* [Written request] Count the lines in the entries below that contain the word "Open". Reply with the number only.

Data on locating visible targets:
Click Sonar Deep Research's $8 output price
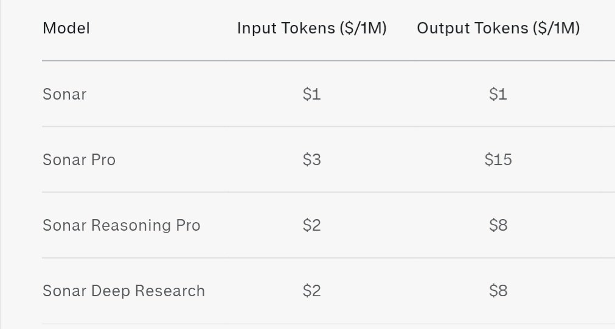The image size is (615, 329). point(498,291)
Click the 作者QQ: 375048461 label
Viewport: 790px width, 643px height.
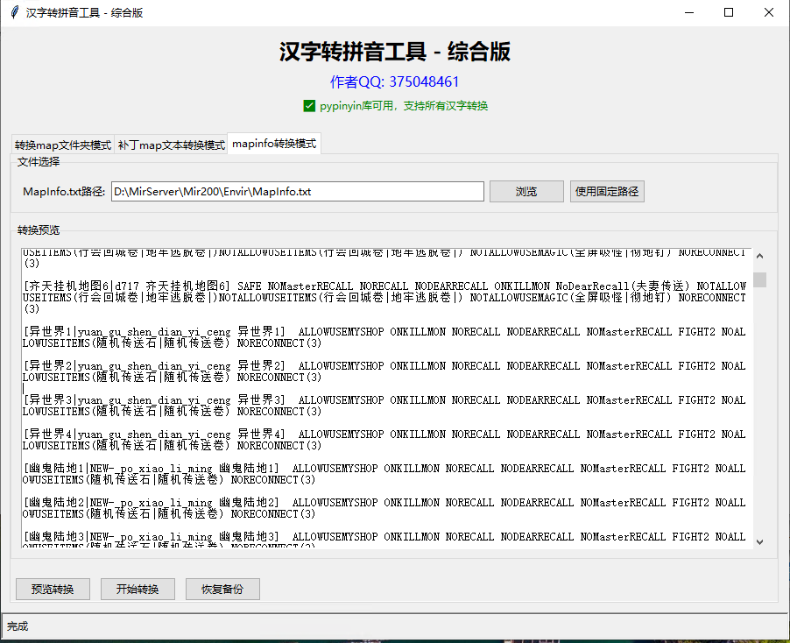(394, 82)

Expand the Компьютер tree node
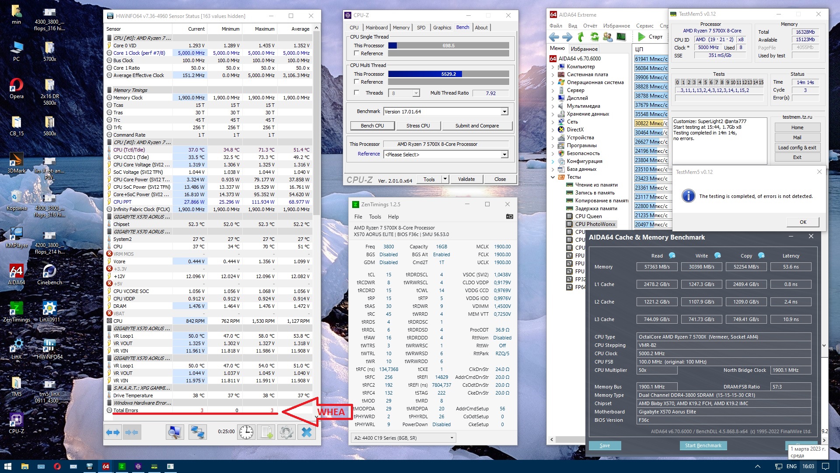coord(553,67)
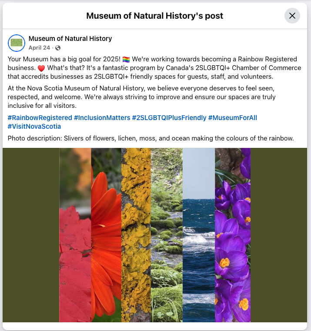Click the rainbow flag emoji in the post
This screenshot has width=311, height=331.
[x=126, y=60]
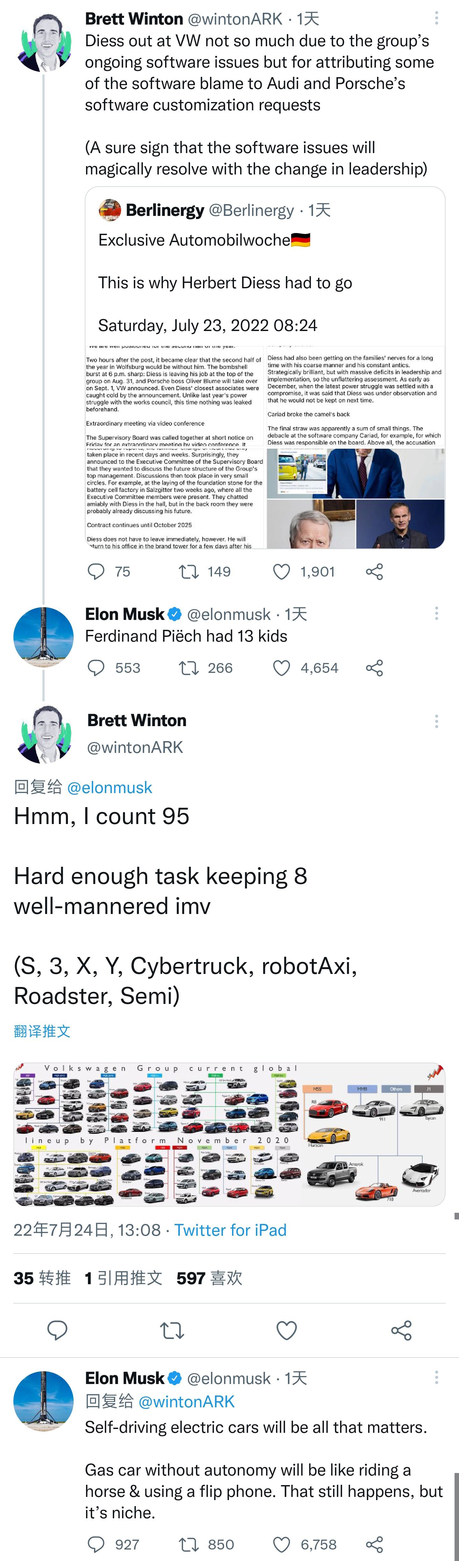View the 35 转推 retweets list
The width and height of the screenshot is (459, 1561).
42,1278
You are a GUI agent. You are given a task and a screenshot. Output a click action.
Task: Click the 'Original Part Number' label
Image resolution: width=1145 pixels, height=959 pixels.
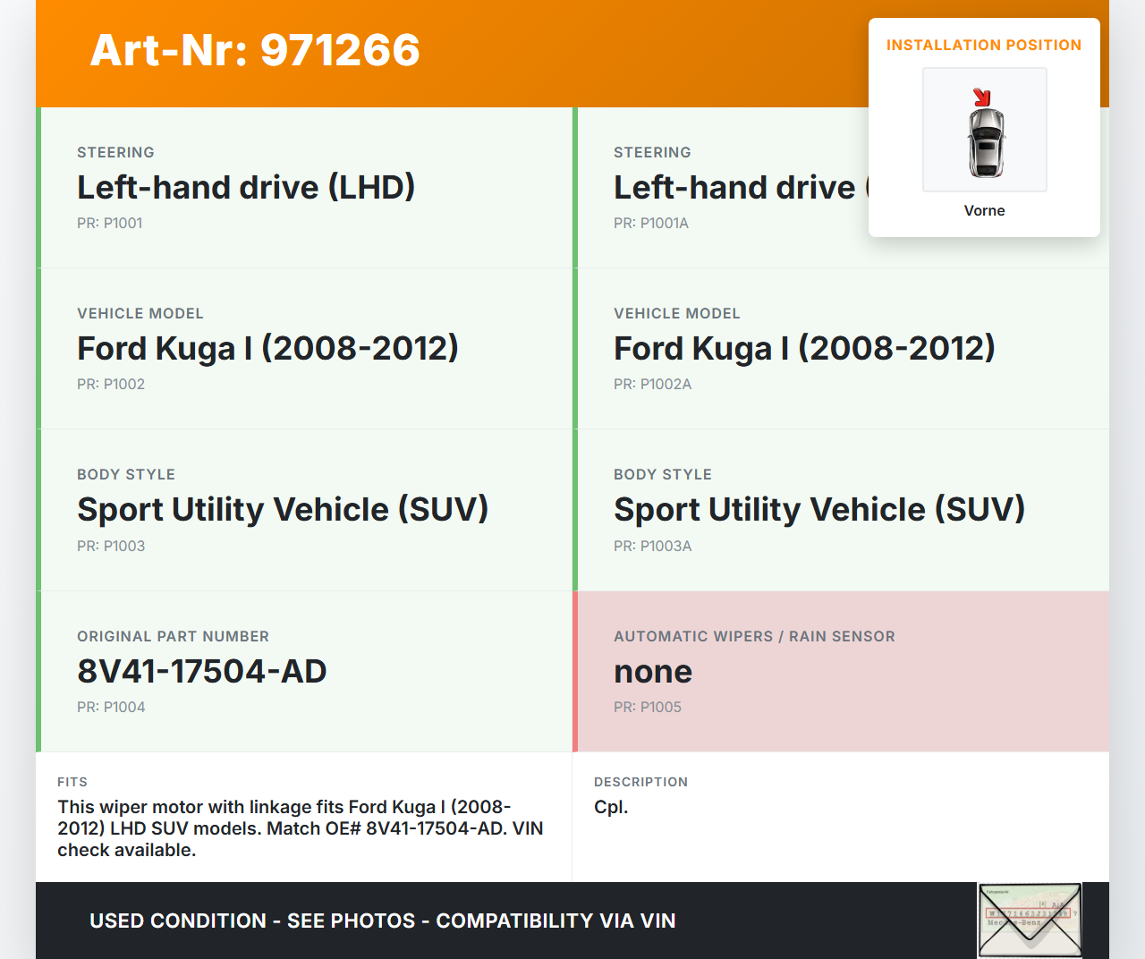173,636
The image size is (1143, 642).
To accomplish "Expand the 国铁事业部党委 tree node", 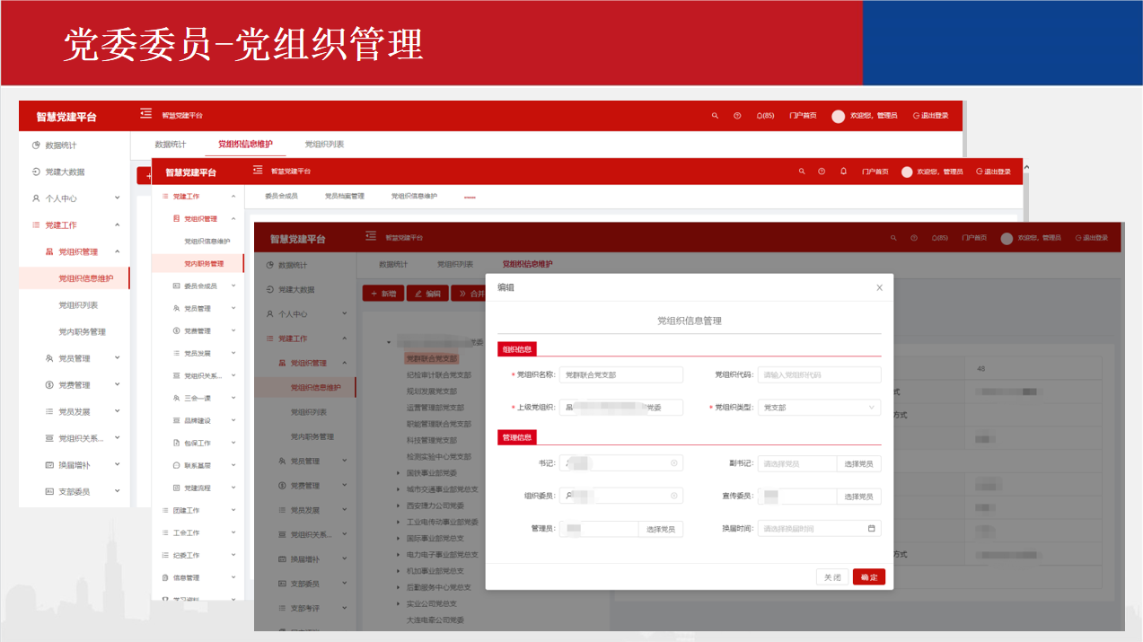I will (x=399, y=472).
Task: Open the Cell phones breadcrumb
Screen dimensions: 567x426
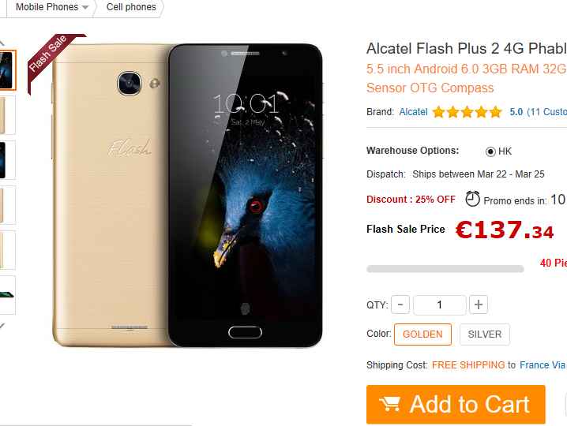Action: coord(131,7)
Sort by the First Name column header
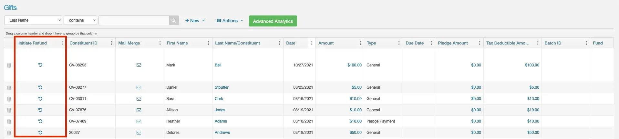This screenshot has height=139, width=619. [x=177, y=43]
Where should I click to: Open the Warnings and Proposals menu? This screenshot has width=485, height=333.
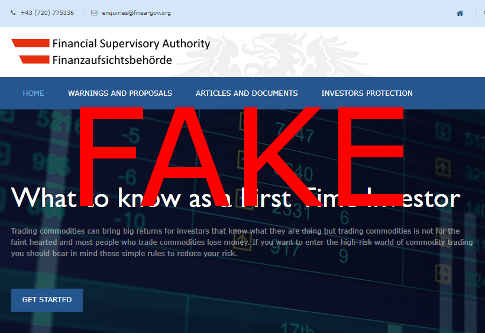[x=120, y=93]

* [Solution to this exercise] 2